START Given information

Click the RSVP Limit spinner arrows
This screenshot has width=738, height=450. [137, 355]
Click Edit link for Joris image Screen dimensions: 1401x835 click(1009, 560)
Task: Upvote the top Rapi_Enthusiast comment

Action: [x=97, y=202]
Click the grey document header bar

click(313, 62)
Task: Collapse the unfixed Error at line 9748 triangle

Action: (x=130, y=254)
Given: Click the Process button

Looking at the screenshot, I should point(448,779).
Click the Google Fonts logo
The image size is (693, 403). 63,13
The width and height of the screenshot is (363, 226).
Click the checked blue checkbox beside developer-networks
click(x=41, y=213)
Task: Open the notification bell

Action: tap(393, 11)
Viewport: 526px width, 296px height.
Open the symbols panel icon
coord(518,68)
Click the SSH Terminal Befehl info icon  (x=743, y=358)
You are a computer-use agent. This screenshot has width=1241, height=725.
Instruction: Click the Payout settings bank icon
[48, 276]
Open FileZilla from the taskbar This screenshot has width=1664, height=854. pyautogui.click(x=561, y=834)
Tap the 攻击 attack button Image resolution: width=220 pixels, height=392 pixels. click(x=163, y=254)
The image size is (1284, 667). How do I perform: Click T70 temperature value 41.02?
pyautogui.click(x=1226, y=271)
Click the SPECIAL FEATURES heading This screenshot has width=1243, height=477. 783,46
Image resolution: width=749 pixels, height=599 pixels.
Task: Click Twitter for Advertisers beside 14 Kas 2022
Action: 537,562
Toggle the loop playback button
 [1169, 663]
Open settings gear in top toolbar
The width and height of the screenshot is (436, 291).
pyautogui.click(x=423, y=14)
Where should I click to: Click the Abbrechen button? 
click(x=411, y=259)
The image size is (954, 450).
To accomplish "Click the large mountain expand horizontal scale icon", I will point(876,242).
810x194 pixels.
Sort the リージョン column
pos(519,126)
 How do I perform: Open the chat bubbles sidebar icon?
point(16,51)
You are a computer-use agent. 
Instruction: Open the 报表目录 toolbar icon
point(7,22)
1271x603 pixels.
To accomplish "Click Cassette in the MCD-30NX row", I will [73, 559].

END Given information

Problem: Copy out every line above word for word, with nothing changed.

Task result:
Click the RSVP Limit spinner arrows
This screenshot has width=738, height=450. [137, 355]
Click Edit link for Joris image Screen dimensions: 1401x835 click(1009, 560)
Task: Upvote the top Rapi_Enthusiast comment

Action: [x=97, y=202]
Click the grey document header bar

click(313, 62)
Task: Collapse the unfixed Error at line 9748 triangle

Action: (x=130, y=254)
Given: Click the Process button

Looking at the screenshot, I should point(448,779).
Click the Google Fonts logo
The image size is (693, 403). 63,13
The width and height of the screenshot is (363, 226).
Click the checked blue checkbox beside developer-networks
click(x=41, y=213)
Task: Open the notification bell

Action: tap(393, 11)
Viewport: 526px width, 296px height.
Open the symbols panel icon
coord(518,68)
Click the SSH Terminal Befehl info icon  (x=743, y=358)
You are a computer-use agent. This screenshot has width=1241, height=725.
Instruction: Click the Payout settings bank icon
[48, 276]
Open FileZilla from the taskbar This screenshot has width=1664, height=854. pyautogui.click(x=561, y=834)
Tap the 攻击 attack button Image resolution: width=220 pixels, height=392 pixels. click(x=163, y=254)
The image size is (1284, 667). How do I perform: Click T70 temperature value 41.02?
pyautogui.click(x=1226, y=271)
Click the SPECIAL FEATURES heading This screenshot has width=1243, height=477. 783,46
Image resolution: width=749 pixels, height=599 pixels.
Task: Click Twitter for Advertisers beside 14 Kas 2022
Action: 537,562
Toggle the loop playback button
 [1169, 663]
Open settings gear in top toolbar
The width and height of the screenshot is (436, 291).
pyautogui.click(x=423, y=14)
Where should I click to: Click the Abbrechen button? 
click(x=411, y=259)
The image size is (954, 450).
To accomplish "Click the large mountain expand horizontal scale icon", I will point(876,242).
810x194 pixels.
Sort the リージョン column
pos(519,126)
 How do I perform: Open the chat bubbles sidebar icon?
point(16,51)
You are a computer-use agent. 
Instruction: Open the 报表目录 toolbar icon
point(7,22)
1271x603 pixels.
To accomplish "Click Cassette in the MCD-30NX row", I will [73, 559].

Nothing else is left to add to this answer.